# Work item
Rename "Los Angeles" to "L.A." in the text about Leila Holterhoff, then write out its words from "Leila Holterhoff (October" up to and including "based in Ohio.".

# Document segment
^^^^^^^^
Leila Holterhoff (October 29, 1885 – February 21, 1968) was an American soprano concert singer from Los Angeles, California, who later (as Leila Mosher) became a psychoanalyst, translator, and philanthropist.

==Early life==
Leila S. Holterhoff was born in Dayton, Ohio and raised in the West Adams district in Los Angeles, the daughter of Godfrey Holterhoff Jr. and Louise Schaeffer Lewis Holterhoff. Her father was a railroad, oil, and banking executive. Her aunt, Ida Holterhoff Holloway, was a notable painter based in Ohio.

Leila Holterhoff was blind from infancy. She attended the Marlborough School in Los Angeles. She studied piano as a girl, but concentrated on voice and languages when she traveled to Paris, Florence, and Berlin for further studies, especially with Edgar Stillman Kelley. She also earned a California teaching certificate in Latin.

==Career==
Holterhoff performed to acclaim in Berlin in 1910. In 1911 she gave a series of concerts to benefit the Grand Ducal Institute for the Blind. On her return to North America, Holterhoff performed across the United States in 1910s, sometimes billed as "the Helen Keller of music. After her Chicago debut at the Ziegfeld Theatre in 1917, where a reporter found "the quality of the voice is exceedingly sweet and this – coupled with an engaging gentleness of manner in the singer combines to make her thoroughly charming."

Later in 1917, she gave a concert at Aeolian Hall in New York to benefit "blind soldiers in France". She became interested in helping disabled veterans more directly. After studying medicine and psychology at Columbia University and earning a medical degree in the 1920s, Leila Mosher earned another professional degree from the University of Vienna. She co-authored a book in French with René Maublanc, on blindness. Using her fluency in European languages, she worked as a translator at the First International Conference for the Blind in New York in 1931, sponsored by the American Foundation for the Blind. Also in 1931, she also worked with the League of Nations in Geneva, for the International Bureau of Labor, on immigration issues.

==Personal life==
She was married twice, first to Bernard George Heyn in 1923; they divorced in 1925. Her second marriage was to Evan Royal Mosher by 1927. She and Mosher adopted two children, Ann and Allen. Leila Holterhoff Mosher died in 1968, aged 82 years, in Coronado, California.
^^^^^^^^
# Data records
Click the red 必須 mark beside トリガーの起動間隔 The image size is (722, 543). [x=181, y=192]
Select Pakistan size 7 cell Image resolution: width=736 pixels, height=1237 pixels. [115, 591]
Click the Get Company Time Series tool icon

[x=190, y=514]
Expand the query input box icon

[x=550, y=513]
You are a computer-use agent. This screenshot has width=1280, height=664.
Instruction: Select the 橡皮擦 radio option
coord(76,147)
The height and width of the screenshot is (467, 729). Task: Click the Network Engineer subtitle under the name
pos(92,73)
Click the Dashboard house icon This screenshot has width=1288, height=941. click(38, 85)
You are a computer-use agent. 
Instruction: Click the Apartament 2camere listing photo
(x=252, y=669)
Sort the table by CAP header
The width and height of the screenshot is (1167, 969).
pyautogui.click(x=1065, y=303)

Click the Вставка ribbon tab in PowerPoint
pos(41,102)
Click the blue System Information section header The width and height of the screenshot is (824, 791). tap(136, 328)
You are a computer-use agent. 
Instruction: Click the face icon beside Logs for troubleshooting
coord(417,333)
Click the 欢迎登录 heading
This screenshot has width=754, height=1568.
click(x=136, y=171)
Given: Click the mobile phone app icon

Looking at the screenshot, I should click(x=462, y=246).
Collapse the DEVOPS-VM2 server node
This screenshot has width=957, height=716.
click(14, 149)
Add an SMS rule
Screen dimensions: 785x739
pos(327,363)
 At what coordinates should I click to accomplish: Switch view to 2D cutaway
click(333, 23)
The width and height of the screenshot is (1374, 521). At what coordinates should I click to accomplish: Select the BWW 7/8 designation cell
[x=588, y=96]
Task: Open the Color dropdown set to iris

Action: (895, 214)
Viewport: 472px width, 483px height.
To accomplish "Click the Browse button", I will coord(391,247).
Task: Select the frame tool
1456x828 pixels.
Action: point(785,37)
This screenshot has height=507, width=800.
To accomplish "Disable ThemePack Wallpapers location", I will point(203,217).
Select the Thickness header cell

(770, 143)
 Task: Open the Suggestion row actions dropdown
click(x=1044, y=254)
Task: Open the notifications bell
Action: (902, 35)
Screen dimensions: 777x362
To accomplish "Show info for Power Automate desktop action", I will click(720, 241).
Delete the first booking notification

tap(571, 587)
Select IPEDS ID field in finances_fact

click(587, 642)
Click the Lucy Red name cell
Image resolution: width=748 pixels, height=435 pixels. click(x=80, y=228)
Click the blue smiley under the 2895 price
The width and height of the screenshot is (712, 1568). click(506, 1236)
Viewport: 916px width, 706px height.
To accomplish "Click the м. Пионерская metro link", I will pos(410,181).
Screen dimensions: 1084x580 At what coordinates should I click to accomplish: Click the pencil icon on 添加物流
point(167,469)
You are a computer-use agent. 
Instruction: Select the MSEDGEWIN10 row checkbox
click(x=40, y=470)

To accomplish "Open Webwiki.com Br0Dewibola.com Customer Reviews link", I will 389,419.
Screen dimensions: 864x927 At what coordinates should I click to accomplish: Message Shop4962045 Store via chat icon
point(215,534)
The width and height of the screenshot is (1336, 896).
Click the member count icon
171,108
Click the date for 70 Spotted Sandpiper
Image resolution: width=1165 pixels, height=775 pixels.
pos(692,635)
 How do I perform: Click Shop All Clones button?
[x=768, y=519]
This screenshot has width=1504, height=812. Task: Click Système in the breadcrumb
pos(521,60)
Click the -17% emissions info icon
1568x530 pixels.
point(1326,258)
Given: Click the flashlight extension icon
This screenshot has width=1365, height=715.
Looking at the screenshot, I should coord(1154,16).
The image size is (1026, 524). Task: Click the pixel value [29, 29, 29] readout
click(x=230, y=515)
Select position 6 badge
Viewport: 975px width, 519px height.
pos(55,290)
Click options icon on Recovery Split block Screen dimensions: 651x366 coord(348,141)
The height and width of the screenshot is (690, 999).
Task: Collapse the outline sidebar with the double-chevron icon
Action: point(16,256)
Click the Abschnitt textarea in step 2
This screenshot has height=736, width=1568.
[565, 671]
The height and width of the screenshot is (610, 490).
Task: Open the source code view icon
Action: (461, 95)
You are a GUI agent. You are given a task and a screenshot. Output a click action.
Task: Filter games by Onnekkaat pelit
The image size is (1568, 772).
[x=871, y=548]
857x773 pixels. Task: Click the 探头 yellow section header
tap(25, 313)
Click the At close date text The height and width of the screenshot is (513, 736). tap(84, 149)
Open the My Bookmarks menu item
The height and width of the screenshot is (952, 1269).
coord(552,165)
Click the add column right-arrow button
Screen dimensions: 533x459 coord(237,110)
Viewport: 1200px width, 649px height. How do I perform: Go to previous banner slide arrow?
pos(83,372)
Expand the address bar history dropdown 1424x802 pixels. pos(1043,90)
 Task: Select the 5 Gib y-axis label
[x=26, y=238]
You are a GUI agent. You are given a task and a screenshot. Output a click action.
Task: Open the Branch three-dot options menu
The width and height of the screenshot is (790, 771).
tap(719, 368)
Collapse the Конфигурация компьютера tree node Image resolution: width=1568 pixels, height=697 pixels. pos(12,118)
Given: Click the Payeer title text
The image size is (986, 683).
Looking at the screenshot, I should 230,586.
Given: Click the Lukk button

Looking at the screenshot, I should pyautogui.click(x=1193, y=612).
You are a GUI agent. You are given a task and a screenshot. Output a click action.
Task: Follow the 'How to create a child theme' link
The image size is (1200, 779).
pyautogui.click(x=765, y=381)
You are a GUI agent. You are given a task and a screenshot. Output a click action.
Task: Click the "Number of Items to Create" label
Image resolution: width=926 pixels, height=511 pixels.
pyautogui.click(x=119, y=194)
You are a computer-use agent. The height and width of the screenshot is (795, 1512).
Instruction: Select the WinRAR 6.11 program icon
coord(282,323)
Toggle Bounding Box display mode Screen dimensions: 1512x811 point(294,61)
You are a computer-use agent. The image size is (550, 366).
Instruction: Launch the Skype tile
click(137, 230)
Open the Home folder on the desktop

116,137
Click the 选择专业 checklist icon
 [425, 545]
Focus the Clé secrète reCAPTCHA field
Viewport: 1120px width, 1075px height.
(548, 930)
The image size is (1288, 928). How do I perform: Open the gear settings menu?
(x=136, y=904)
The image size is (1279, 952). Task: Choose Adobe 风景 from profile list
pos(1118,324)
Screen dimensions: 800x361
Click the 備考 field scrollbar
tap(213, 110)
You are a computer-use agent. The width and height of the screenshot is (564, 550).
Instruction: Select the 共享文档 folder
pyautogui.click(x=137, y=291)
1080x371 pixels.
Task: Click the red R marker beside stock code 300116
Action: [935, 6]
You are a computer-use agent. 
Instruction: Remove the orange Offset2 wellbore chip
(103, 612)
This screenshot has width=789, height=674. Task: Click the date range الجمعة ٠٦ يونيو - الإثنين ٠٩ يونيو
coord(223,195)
^^^^^^^^
# Output for this task
Leila Holterhoff (October 29, 1885 – February 21, 1968) was an American soprano concert singer from L.A., California, who later (as Leila Mosher) became a psychoanalyst, translator, and philanthropist.

==Early life==
Leila S. Holterhoff was born in Dayton, Ohio and raised in the West Adams district in L.A., the daughter of Godfrey Holterhoff Jr. and Louise Schaeffer Lewis Holterhoff. Her father was a railroad, oil, and banking executive. Her aunt, Ida Holterhoff Holloway, was a notable painter based in Ohio.